Andere bastaardwoorden

Ook elders wordt er niet altijd uniform afgebroken. Eensgezind schrijft men para-gnosie en para-gnost. Prisma verkiest echter een op de uitspraak gebaseerde splitsing bij ag-nost, diag-nose en prog-nose, de Herziene alleen bij prog-nose. Rechtlijnig zijn dus alleen Wolters (altijd -gnose, -gnosie of -gnost) en Prisma, aangezien de splitsing bij paragnosie en paragnost steun vindt in de uitspraak.
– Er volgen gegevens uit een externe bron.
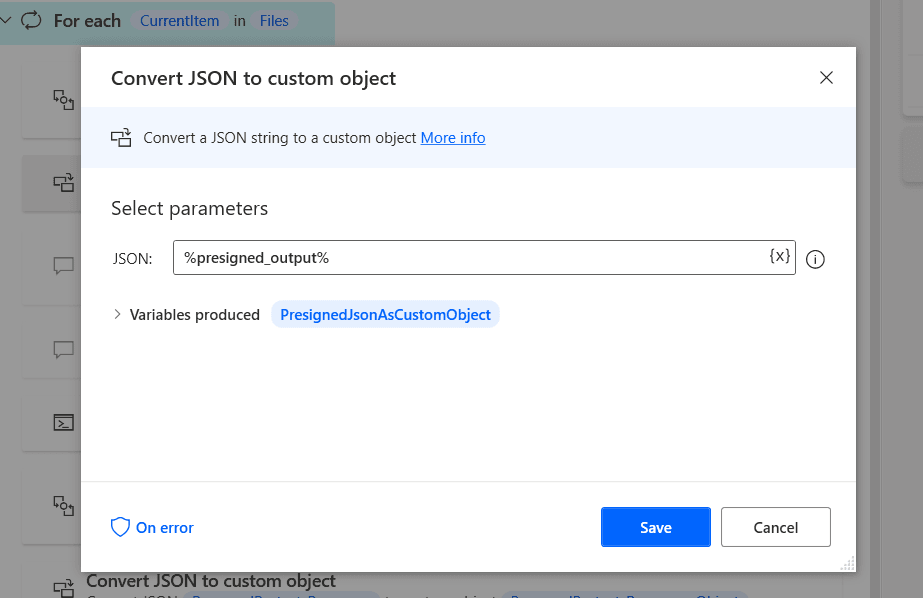Click the {x} variable picker icon
The image size is (923, 598).
click(779, 257)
De meeste gevallen met -scoop worden door Prisma als ondoorzichtig beschouwd: bios-coop, laryngos-coop, micros-coop, peris-coop, strobos-coop en teles-coop (Wolters en de Herziene telkens -scoop). Uitzondering wordt wel gemaakt voor cassette-scoop en diascoop, maar ook dit stoelt op de uitspraak.
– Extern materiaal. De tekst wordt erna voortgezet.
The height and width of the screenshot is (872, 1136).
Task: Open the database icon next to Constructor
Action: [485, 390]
Bij a-sthenie, a-sthenisch en neurasthenie kiest Wolters voor de etymologie, Prisma en de Herziene niet (as-thenie, as-thenisch en neuras-thenisch). Eigenaardig is misschien ook dat iedereen kiest voor magis-ter en magi-straal, maar dat Wolters en de Herziene magi-straat en magi-stratuur schrijven, en Prisma magis-traat en magis-tratuur.

Erg vreemd is het geval jockey, waar Wolters jock-ey geeft in plaats van jockey. Aangezien elders de normale regels gevolgd worden (vgl. chec-ken en hoc-key), gaat het hier allicht om een drukfout. De Herziene wijkt dan weer af bij indu-strie (elders indus-trie) en bij woorden als che-que, co-kes, crè-che, crè-me, dou-che, sto-ned, sus-pen-se, mili-eu en mu-si-ci-en-ne waar de twee andere spellingwoordenboeken geen splitsing geven (cheque, cokes, crèche, crème, douche) of een beperktere (suspense, mi-lieu, mu-si-cien-ne). Allemaal geven ze wel dou-chen.

Enkele bastaardwoorden met trema zorgen voor nog enkele aparte problemen, zowel wat de afbreekplaats (en) als het trema zelf betreft. Schematisch:

WOLTERS PRISMA DE HERZIENE
1. linguïst lin-gu-ist lin-guïst lin-gu-ïst
2. naïef na-ief na-ief na-ïef
3. pinguïn pin-gu-in pin-guïn pin-guïn
4. theïsme the-is-me the-is-me the-ïs-me

Opvallend is hoe de Herziene in 1, 2 en 4 het deelteken behoudt, een duidelijke fout.

Nederlandse woorden

Is dit nu alles? Nee, eerst en vooral is dit onderzoek zeker niet uitputtend, bovendien zijn er ook bij Nederlandse woorden enkele eigenaardigheden.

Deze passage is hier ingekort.